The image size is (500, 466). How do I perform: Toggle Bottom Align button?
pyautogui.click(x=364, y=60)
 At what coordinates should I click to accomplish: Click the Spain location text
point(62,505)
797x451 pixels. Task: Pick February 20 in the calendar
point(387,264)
--
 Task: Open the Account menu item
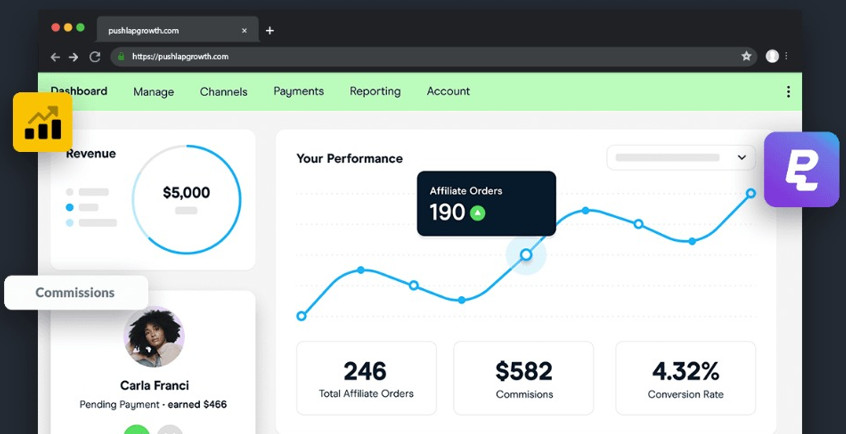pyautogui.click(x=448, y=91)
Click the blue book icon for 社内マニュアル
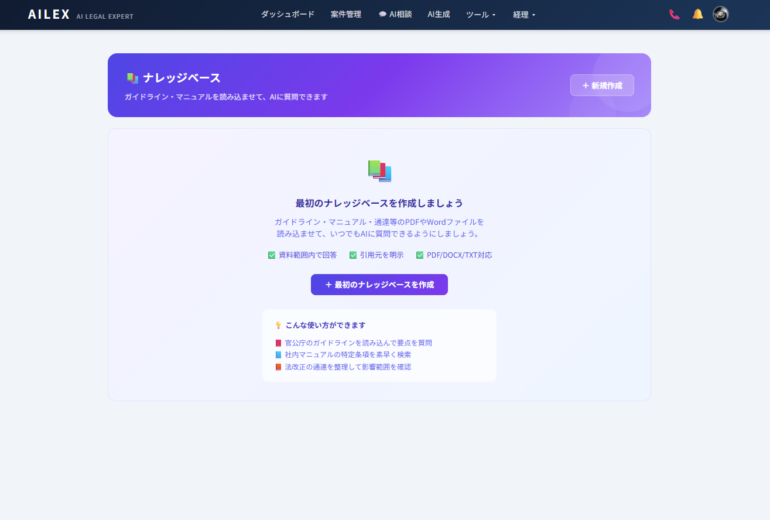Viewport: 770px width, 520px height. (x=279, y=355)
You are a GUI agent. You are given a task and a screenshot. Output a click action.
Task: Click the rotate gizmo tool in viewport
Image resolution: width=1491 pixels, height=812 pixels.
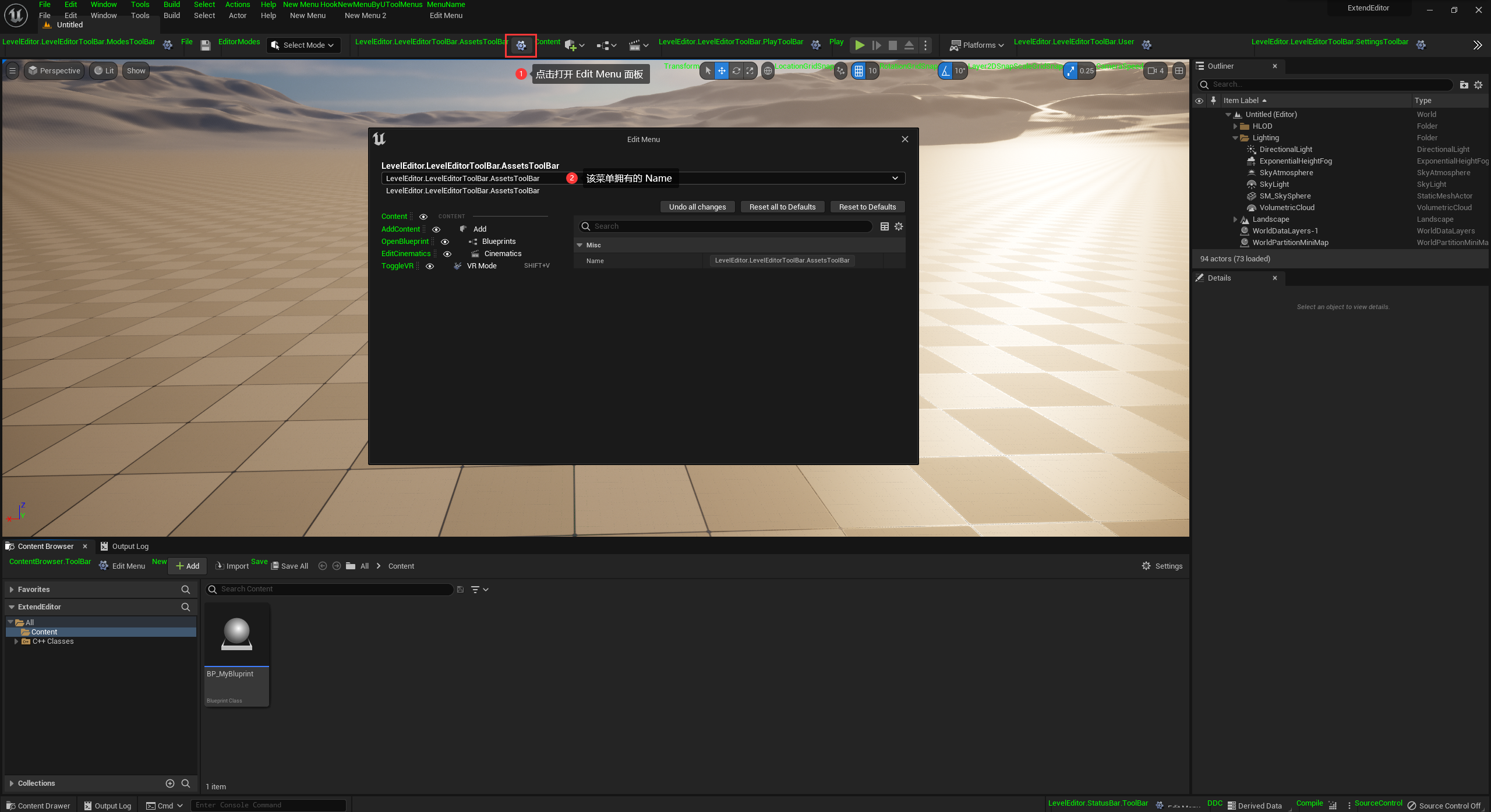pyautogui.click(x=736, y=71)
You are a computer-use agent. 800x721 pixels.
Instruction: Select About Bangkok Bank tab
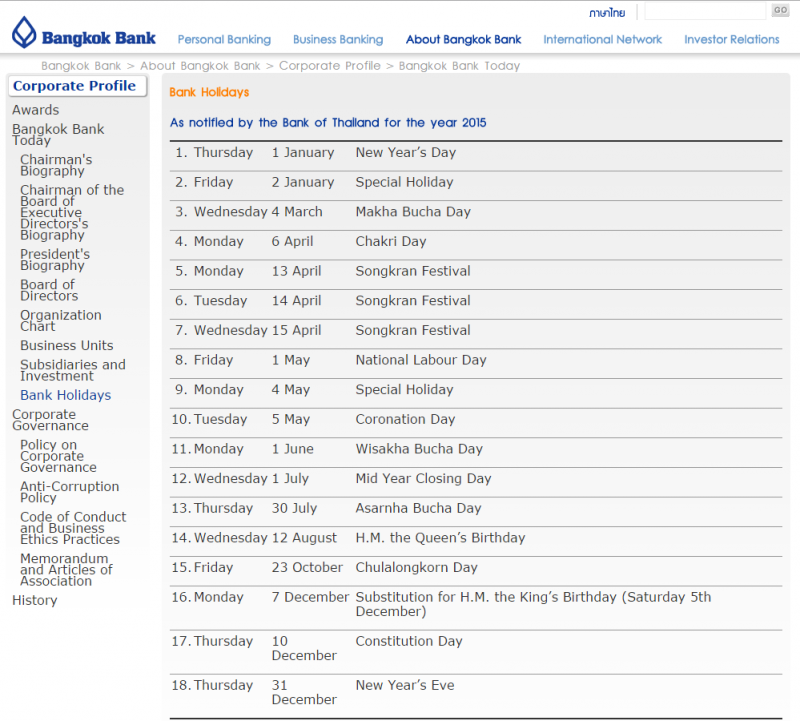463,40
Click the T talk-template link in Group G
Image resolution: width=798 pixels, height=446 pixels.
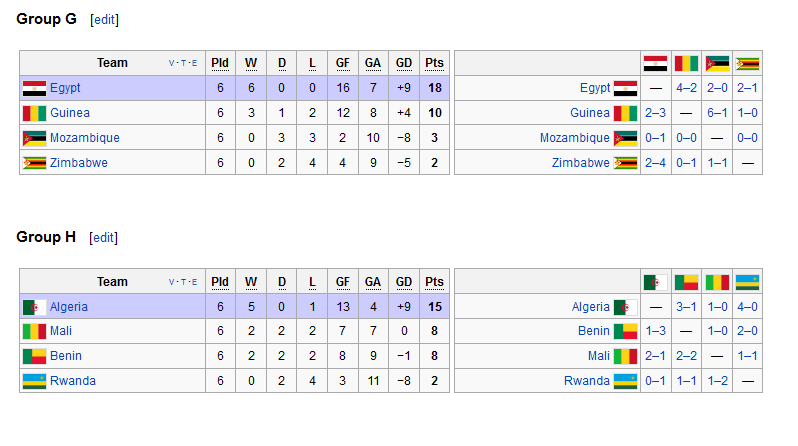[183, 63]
---
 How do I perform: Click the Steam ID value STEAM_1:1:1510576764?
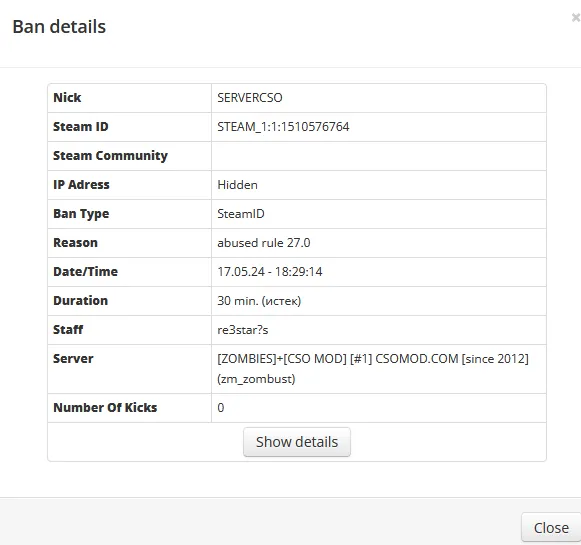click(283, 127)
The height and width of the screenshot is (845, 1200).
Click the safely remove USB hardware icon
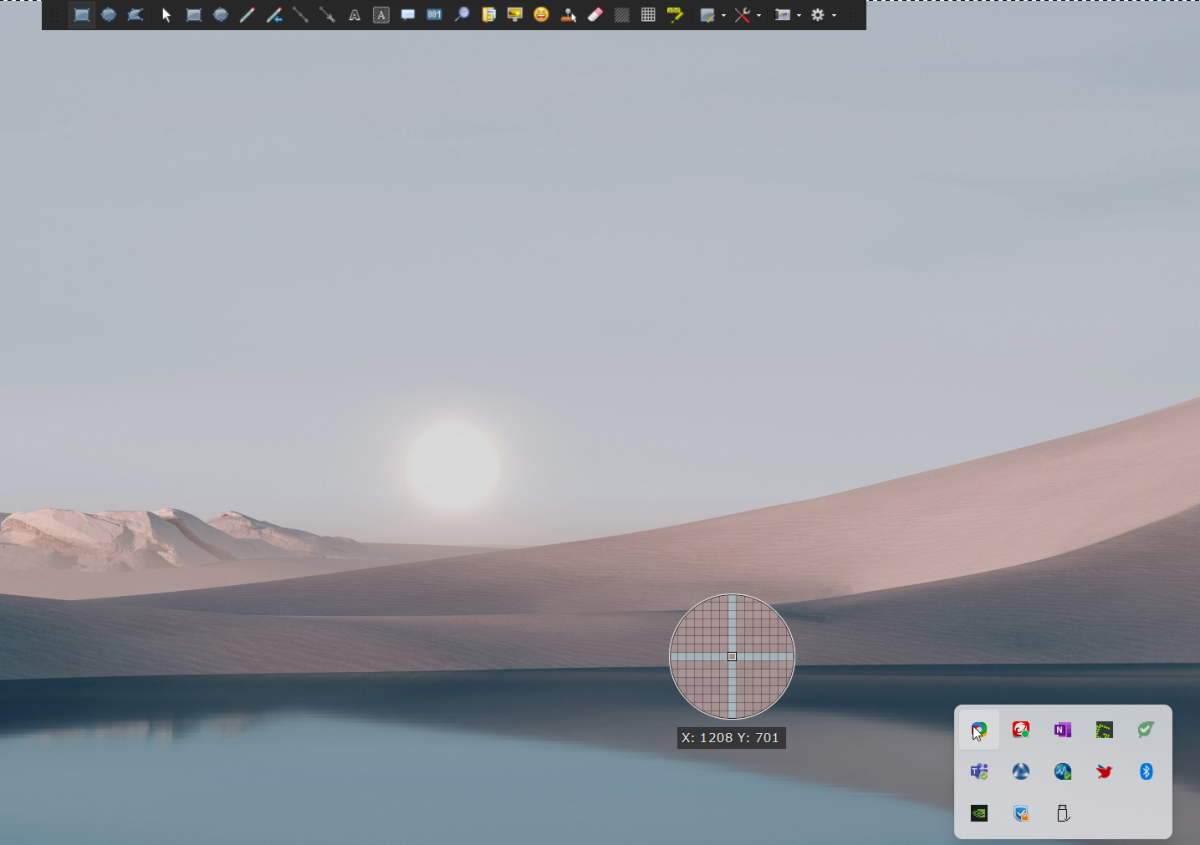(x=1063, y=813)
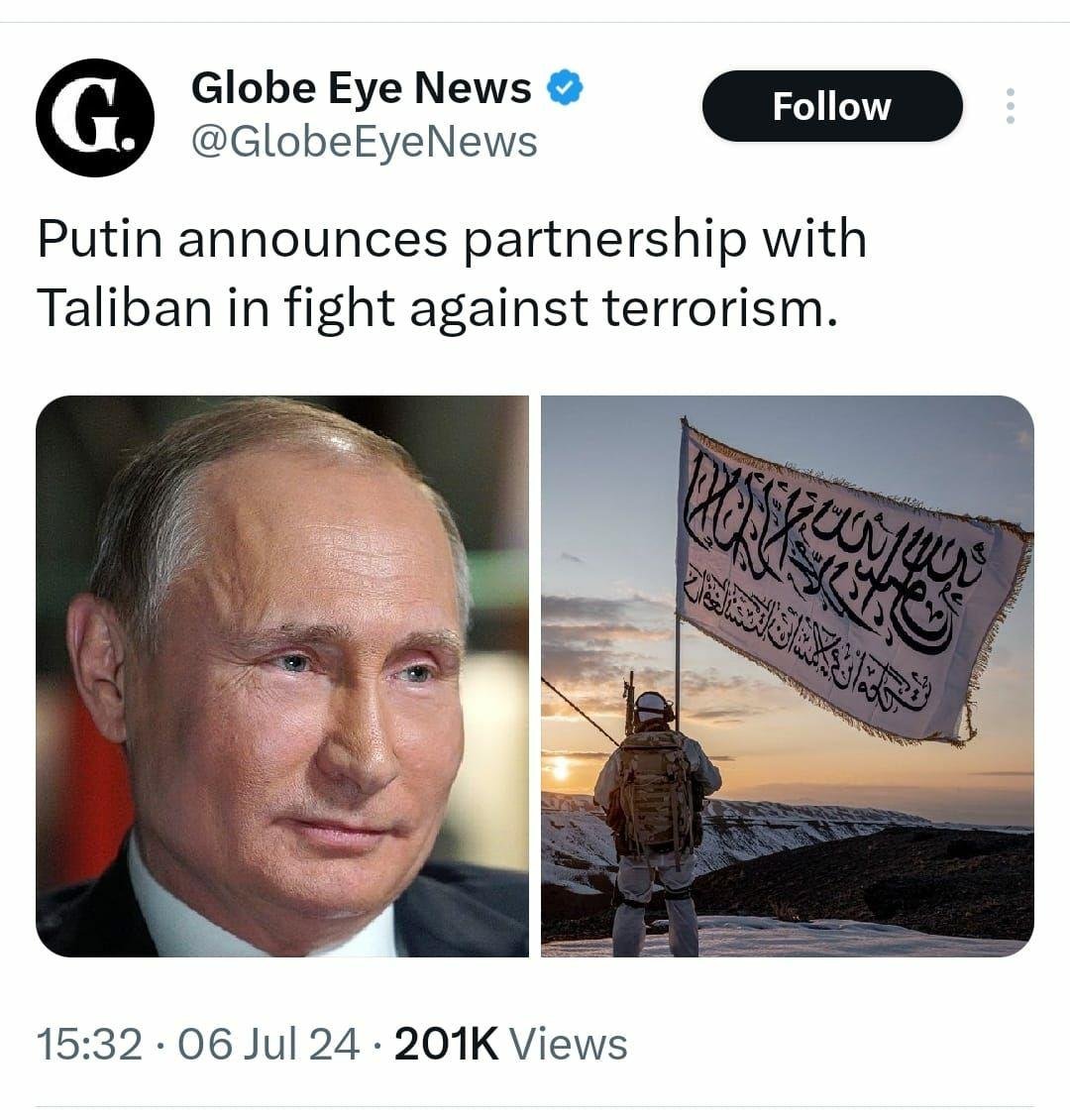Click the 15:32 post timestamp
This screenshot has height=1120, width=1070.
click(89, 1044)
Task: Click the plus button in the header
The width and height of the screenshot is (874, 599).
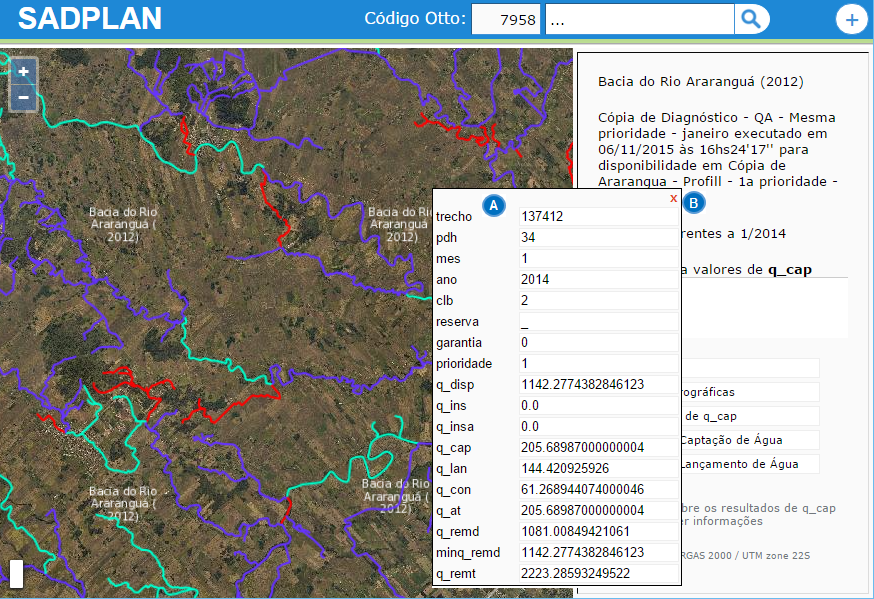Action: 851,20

• SET TASK:
Rewrite the items from the line with "At what coordinates" up to and including the line with "point(387,264)", changing "calendar" to "date picker" and leaving everything else the same. Give only those lines.

• TASK OUTPUT:
 At what coordinates should I click to accomplish: Click the Spain location text
point(62,505)
797x451 pixels. Task: Pick February 20 in the date picker
point(387,264)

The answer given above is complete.